» What the task asks: Give back exactly the lines of the entries below from the line with "Digital Infrastructure Powers" to the line with "Chrzest (85, 687)", inclusive, and only those.

-----

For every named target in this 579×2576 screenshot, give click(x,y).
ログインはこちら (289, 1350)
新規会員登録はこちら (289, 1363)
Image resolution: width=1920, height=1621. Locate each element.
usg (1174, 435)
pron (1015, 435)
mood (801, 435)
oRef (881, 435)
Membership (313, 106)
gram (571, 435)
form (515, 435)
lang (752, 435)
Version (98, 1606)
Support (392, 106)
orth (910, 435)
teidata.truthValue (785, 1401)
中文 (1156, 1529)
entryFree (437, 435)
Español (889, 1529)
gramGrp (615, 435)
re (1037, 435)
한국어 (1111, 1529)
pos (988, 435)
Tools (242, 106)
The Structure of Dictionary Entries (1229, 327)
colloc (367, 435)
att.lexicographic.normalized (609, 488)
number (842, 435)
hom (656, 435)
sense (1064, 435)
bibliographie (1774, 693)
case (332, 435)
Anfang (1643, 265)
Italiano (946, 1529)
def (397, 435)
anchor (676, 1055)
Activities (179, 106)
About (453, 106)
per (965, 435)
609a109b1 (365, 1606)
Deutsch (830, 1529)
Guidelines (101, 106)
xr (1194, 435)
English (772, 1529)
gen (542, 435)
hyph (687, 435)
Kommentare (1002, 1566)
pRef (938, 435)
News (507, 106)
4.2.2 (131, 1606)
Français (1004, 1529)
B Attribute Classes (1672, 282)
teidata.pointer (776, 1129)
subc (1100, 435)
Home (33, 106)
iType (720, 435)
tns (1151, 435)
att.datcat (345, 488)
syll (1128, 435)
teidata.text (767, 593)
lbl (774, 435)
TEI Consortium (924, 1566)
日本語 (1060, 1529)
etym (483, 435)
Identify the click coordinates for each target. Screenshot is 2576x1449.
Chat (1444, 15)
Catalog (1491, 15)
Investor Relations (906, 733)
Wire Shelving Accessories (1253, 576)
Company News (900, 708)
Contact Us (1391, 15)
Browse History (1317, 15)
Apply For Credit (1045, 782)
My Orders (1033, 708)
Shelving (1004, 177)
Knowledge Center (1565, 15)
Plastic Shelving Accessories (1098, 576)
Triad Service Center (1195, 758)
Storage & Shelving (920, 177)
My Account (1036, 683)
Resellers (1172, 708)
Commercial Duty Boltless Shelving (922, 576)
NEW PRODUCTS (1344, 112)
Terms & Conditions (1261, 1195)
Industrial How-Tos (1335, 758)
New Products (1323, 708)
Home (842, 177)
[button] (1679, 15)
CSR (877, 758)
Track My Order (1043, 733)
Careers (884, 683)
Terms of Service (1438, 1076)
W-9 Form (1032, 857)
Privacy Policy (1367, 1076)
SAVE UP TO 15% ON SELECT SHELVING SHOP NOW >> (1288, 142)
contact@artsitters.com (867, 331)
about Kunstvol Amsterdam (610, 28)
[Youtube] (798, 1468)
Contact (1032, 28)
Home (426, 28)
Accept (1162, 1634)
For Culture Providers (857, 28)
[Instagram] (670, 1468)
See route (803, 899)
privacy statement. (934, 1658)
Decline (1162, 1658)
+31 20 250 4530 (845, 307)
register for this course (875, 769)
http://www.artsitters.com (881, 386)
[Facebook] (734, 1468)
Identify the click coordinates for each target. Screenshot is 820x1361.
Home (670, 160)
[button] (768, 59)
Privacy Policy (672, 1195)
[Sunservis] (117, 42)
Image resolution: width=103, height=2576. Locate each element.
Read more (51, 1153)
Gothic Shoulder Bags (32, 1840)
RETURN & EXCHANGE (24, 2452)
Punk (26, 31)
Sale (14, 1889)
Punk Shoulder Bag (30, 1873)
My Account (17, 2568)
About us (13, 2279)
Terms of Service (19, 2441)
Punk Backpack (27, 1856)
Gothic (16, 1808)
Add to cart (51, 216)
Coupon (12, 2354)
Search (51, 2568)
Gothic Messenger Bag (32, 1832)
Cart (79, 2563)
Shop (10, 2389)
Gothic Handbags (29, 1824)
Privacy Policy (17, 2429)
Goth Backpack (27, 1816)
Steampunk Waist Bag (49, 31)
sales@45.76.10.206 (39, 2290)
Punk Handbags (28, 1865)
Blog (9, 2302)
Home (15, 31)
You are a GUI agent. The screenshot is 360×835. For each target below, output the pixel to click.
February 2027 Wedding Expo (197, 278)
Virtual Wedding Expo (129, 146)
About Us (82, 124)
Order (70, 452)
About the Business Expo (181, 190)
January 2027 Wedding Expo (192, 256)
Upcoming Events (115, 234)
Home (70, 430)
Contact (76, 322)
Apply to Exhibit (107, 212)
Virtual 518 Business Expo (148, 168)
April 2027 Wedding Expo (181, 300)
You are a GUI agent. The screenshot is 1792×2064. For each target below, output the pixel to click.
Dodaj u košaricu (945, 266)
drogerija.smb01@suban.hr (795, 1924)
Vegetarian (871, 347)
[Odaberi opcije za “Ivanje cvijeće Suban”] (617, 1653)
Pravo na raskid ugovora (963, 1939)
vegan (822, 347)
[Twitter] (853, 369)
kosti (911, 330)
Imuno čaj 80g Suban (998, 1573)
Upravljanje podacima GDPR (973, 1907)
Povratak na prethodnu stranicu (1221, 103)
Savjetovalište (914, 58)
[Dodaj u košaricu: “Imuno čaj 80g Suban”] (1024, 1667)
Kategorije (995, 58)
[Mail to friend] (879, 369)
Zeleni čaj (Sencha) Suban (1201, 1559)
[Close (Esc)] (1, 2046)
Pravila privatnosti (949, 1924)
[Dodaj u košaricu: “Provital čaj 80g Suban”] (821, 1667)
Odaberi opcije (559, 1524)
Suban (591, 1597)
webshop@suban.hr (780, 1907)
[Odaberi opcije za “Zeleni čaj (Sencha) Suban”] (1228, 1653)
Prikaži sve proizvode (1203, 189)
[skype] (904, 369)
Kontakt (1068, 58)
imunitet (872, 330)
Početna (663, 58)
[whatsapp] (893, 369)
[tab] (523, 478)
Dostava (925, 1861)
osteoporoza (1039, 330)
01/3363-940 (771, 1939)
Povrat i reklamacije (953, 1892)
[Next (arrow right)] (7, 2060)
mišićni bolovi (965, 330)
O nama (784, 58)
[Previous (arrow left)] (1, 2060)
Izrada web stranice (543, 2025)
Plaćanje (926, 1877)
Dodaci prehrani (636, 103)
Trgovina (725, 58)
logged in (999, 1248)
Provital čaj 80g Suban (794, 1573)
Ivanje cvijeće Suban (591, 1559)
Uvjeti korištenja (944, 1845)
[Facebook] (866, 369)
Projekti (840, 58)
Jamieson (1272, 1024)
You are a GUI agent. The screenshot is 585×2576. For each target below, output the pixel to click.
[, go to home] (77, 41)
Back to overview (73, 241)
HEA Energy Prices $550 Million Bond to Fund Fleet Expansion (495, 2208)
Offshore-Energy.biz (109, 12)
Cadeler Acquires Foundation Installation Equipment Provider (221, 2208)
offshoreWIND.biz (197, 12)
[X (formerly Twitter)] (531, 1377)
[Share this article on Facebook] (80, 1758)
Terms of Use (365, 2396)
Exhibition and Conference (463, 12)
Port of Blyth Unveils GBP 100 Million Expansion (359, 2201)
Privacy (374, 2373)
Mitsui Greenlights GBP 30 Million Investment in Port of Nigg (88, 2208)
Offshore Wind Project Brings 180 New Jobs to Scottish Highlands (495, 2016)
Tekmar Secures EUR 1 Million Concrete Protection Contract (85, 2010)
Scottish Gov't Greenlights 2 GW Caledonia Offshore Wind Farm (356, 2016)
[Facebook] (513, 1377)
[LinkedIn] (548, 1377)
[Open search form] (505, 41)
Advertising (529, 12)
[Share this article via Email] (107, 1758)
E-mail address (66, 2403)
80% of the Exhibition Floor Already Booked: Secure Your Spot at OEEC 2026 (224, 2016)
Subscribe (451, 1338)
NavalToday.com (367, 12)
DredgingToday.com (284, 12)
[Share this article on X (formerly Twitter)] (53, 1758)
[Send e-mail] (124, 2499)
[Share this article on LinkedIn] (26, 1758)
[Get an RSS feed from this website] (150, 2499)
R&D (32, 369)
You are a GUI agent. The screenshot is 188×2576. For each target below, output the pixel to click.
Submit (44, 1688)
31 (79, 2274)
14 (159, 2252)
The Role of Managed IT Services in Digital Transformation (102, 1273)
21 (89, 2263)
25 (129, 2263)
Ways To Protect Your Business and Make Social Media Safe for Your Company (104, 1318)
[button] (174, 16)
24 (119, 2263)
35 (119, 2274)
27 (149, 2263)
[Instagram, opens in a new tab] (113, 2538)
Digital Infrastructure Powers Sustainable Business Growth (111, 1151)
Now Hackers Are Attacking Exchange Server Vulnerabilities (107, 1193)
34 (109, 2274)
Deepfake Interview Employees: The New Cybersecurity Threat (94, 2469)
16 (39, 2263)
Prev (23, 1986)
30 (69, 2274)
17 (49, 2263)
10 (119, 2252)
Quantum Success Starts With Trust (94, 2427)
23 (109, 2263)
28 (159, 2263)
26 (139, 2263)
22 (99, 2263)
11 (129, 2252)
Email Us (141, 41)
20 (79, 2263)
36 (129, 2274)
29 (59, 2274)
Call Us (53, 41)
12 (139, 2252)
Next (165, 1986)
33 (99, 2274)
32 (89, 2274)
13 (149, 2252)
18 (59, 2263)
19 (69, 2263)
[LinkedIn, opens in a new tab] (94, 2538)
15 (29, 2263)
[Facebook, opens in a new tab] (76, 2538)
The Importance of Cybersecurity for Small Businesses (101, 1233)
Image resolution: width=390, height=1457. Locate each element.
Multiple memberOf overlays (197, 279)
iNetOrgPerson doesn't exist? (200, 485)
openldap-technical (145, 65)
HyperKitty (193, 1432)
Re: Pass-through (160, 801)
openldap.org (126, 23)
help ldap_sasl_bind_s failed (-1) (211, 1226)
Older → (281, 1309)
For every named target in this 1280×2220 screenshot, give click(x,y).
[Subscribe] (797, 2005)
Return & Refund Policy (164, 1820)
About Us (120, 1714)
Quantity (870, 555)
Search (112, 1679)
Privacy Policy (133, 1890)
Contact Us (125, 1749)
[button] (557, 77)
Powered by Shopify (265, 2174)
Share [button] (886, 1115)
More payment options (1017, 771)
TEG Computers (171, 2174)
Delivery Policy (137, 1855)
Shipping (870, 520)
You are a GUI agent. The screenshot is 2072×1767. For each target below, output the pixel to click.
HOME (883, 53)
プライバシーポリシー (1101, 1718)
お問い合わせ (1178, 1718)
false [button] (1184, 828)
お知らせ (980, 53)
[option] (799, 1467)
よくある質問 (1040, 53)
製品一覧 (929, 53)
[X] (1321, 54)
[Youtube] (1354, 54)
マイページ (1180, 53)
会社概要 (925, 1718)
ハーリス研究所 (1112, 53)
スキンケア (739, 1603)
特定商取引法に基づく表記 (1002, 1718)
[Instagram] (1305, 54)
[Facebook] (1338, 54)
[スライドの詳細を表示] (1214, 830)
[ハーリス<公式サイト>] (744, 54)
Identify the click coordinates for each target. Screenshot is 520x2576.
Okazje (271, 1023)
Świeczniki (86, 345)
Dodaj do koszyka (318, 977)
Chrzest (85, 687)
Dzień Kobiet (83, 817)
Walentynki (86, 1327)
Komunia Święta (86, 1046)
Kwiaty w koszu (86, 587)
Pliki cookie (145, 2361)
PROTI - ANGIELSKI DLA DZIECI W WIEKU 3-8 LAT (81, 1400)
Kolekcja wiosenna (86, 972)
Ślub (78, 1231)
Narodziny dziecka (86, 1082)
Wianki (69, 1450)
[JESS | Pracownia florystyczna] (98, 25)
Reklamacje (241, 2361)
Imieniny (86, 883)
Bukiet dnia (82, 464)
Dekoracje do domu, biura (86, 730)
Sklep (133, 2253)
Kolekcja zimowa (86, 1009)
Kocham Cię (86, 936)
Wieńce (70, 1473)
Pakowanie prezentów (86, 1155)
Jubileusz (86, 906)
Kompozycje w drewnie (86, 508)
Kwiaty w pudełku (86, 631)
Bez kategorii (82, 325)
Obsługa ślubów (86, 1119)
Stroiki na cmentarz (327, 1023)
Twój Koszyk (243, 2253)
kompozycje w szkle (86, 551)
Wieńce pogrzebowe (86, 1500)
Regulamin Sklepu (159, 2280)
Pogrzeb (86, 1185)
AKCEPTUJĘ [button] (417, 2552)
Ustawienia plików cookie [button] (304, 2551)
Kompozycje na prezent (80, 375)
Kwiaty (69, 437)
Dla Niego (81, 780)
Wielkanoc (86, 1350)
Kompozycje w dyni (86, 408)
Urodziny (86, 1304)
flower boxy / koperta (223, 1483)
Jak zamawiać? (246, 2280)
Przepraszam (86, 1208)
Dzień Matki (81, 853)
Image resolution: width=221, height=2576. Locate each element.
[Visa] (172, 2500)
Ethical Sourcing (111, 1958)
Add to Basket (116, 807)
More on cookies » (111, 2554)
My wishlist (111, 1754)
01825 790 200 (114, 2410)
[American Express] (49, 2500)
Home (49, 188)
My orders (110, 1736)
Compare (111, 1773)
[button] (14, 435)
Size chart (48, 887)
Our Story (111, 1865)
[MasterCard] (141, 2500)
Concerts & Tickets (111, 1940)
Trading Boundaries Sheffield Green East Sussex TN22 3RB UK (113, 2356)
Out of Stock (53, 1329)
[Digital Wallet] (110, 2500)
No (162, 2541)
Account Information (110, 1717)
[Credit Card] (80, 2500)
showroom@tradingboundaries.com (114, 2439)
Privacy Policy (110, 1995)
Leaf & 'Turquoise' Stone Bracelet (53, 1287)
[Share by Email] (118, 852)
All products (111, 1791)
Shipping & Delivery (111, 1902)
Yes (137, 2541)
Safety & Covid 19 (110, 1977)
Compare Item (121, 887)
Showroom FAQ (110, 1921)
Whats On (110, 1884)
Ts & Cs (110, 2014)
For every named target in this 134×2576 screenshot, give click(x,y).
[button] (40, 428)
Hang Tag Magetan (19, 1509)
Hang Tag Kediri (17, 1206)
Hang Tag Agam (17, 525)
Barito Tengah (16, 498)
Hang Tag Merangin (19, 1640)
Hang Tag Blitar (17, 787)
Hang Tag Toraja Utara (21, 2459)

-----

» Answer space:
Digital Infrastructure Powers Sustainable Business Growth (111, 1151)
Now Hackers Are Attacking Exchange Server Vulnerabilities (107, 1193)
34 (109, 2274)
Deepfake Interview Employees: The New Cybersecurity Threat (94, 2469)
16 (39, 2263)
Prev (23, 1986)
30 (69, 2274)
17 (49, 2263)
10 (119, 2252)
Quantum Success Starts With Trust (94, 2427)
23 (109, 2263)
28 (159, 2263)
26 (139, 2263)
22 (99, 2263)
11 (129, 2252)
Email Us (141, 41)
20 (79, 2263)
36 (129, 2274)
29 (59, 2274)
Call Us (53, 41)
12 (139, 2252)
Next (165, 1986)
33 (99, 2274)
32 (89, 2274)
13 (149, 2252)
18 (59, 2263)
19 (69, 2263)
[LinkedIn, opens in a new tab] (94, 2538)
15 (29, 2263)
[Facebook, opens in a new tab] (76, 2538)
The Importance of Cybersecurity for Small Businesses (101, 1233)
Image resolution: width=390, height=1457. Locate each element.
Multiple memberOf overlays (197, 279)
iNetOrgPerson doesn't exist? (200, 485)
openldap-technical (145, 65)
HyperKitty (193, 1432)
Re: Pass-through (160, 801)
openldap.org (126, 23)
help ldap_sasl_bind_s failed (-1) (211, 1226)
Older → (281, 1309)
For every named target in this 1280×2220 screenshot, give click(x,y).
[Subscribe] (797, 2005)
Return & Refund Policy (164, 1820)
About Us (120, 1714)
Quantity (870, 555)
Search (112, 1679)
Privacy Policy (133, 1890)
Contact Us (125, 1749)
[button] (557, 77)
Powered by Shopify (265, 2174)
Share [button] (886, 1115)
More payment options (1017, 771)
TEG Computers (171, 2174)
Delivery Policy (137, 1855)
Shipping (870, 520)
You are a GUI agent. The screenshot is 2072×1767. For each target below, output the pixel to click.
HOME (883, 53)
プライバシーポリシー (1101, 1718)
お問い合わせ (1178, 1718)
false [button] (1184, 828)
お知らせ (980, 53)
[option] (799, 1467)
よくある質問 (1040, 53)
製品一覧 (929, 53)
[X] (1321, 54)
[Youtube] (1354, 54)
マイページ (1180, 53)
会社概要 (925, 1718)
ハーリス研究所 (1112, 53)
スキンケア (739, 1603)
特定商取引法に基づく表記 (1002, 1718)
[Instagram] (1305, 54)
[Facebook] (1338, 54)
[スライドの詳細を表示] (1214, 830)
[ハーリス<公式サイト>] (744, 54)
Identify the click coordinates for each target. Screenshot is 520x2576.
Okazje (271, 1023)
Świeczniki (86, 345)
Dodaj do koszyka (318, 977)
Chrzest (85, 687)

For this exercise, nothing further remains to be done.